Saved data entries

▼▼▼

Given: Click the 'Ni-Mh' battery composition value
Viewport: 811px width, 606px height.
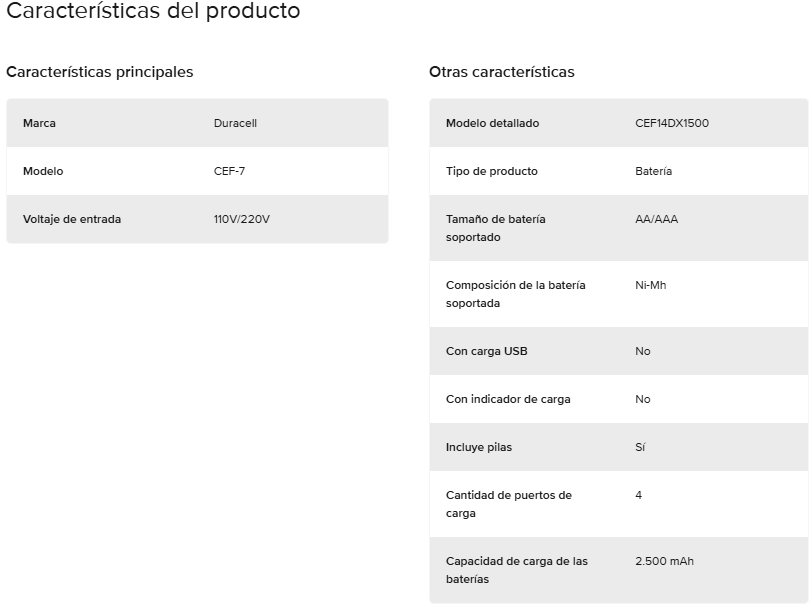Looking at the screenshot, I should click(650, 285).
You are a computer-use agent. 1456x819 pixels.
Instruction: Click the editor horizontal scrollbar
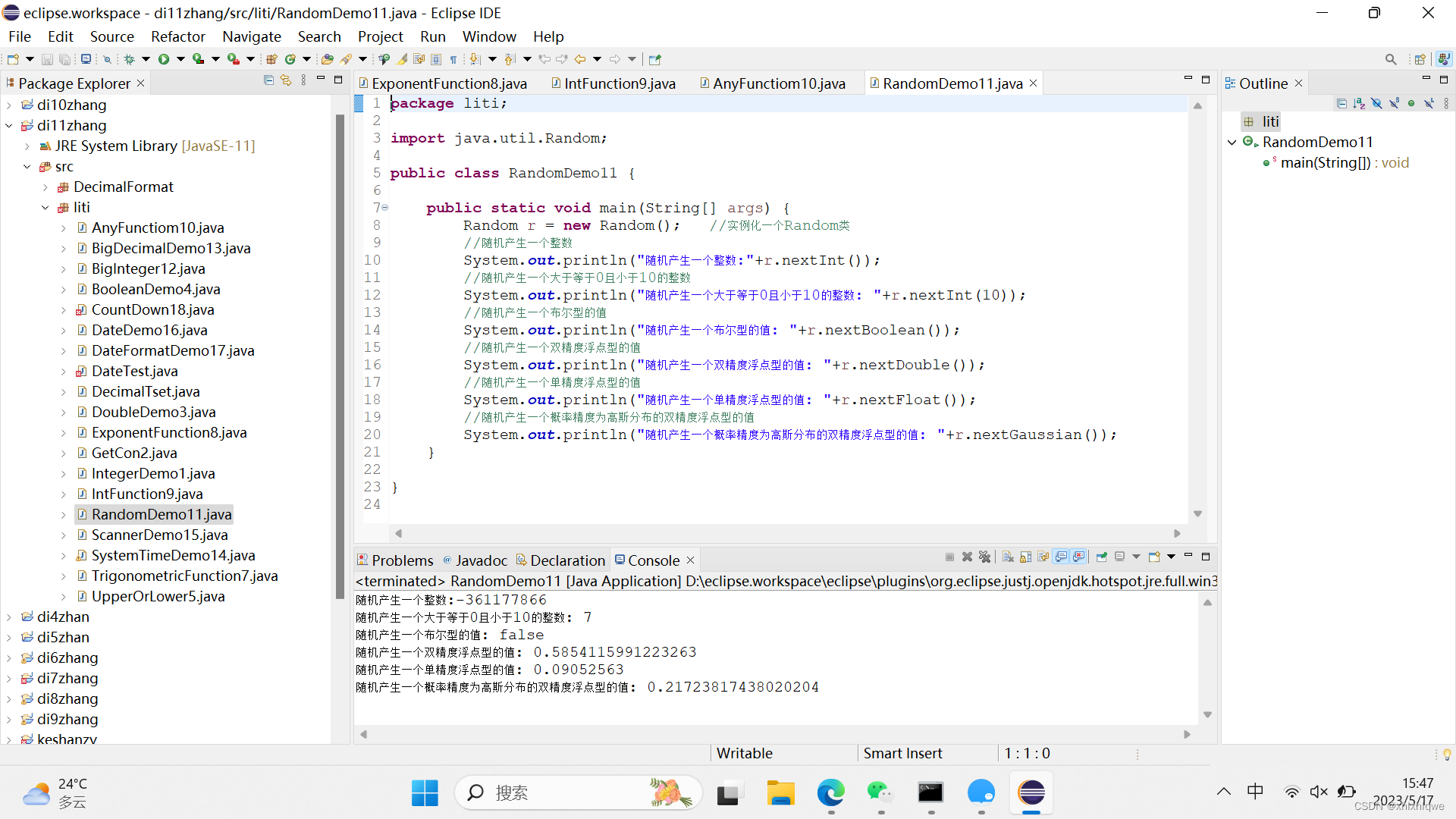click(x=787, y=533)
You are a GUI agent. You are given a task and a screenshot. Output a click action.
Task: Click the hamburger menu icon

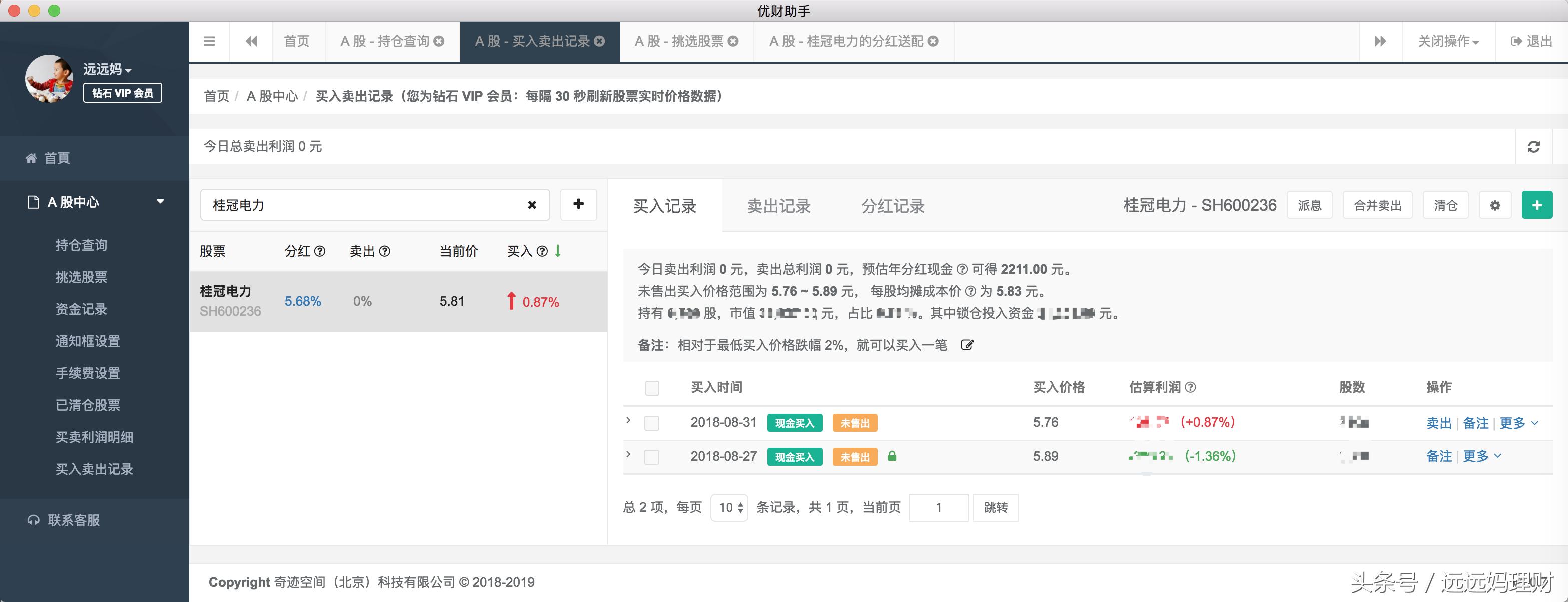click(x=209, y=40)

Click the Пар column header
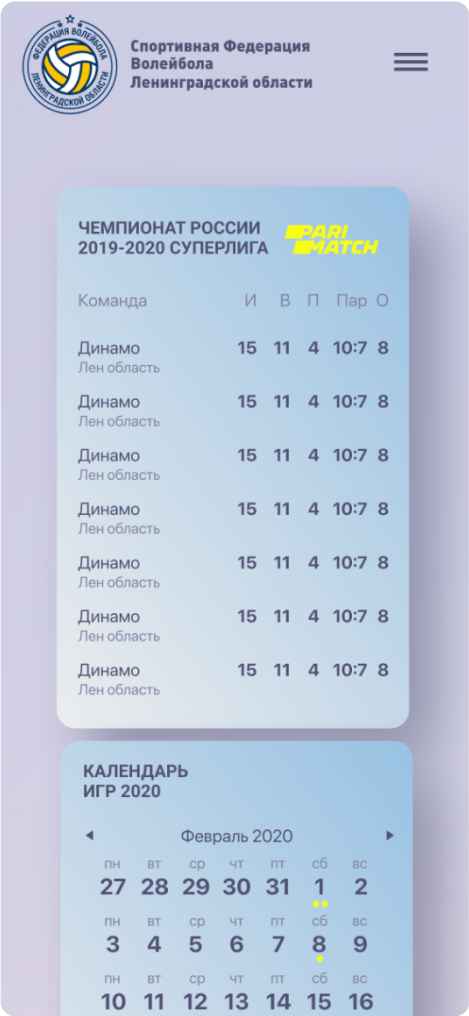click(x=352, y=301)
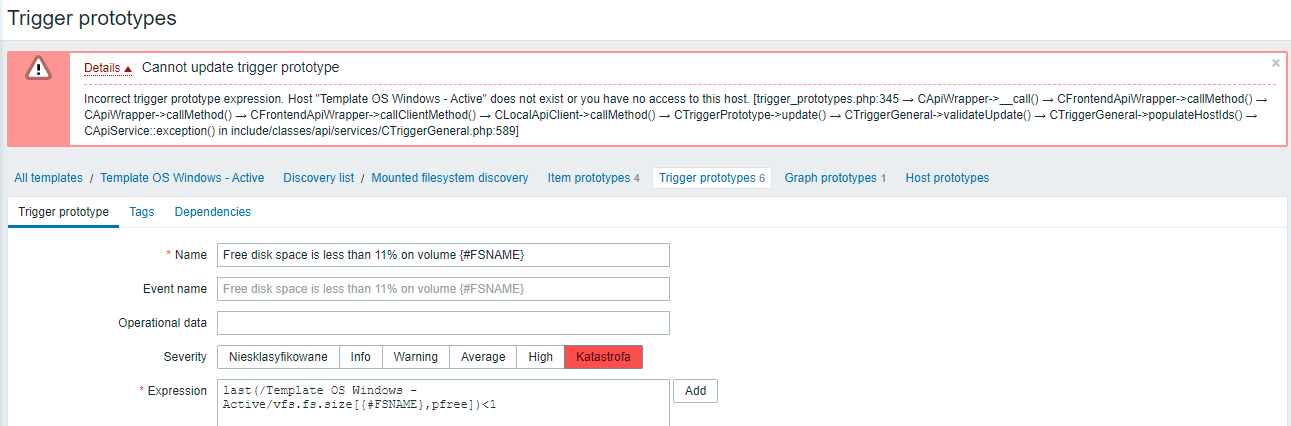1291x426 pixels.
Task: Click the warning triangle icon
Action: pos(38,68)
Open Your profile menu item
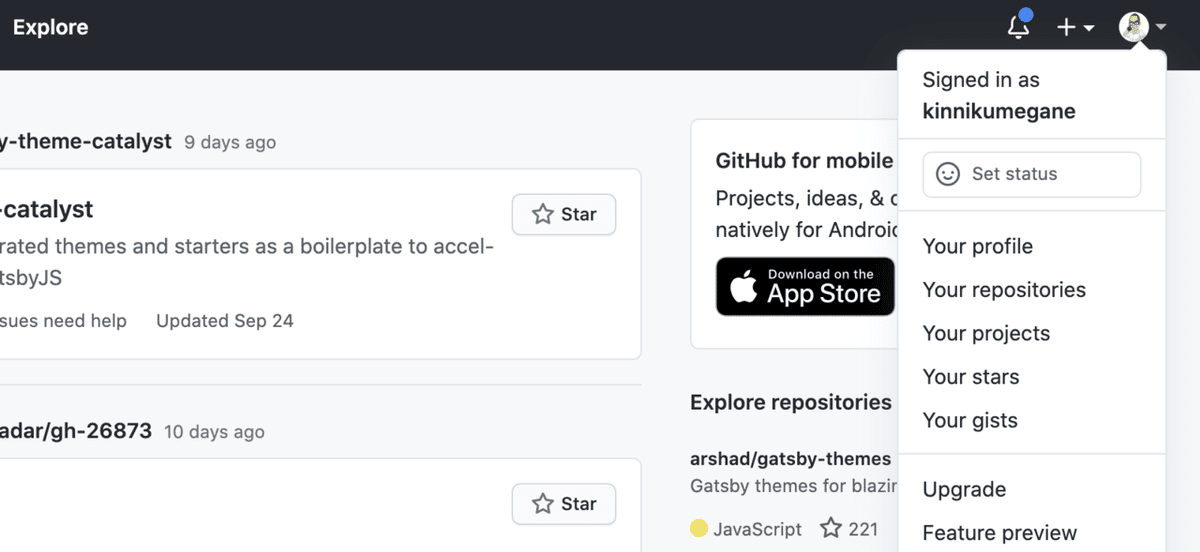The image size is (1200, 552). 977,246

▲▲▲

**Task to carry out:** How many lines of the listing above contain the string "menu"? Reply with the number only.

**Expected answer:** 2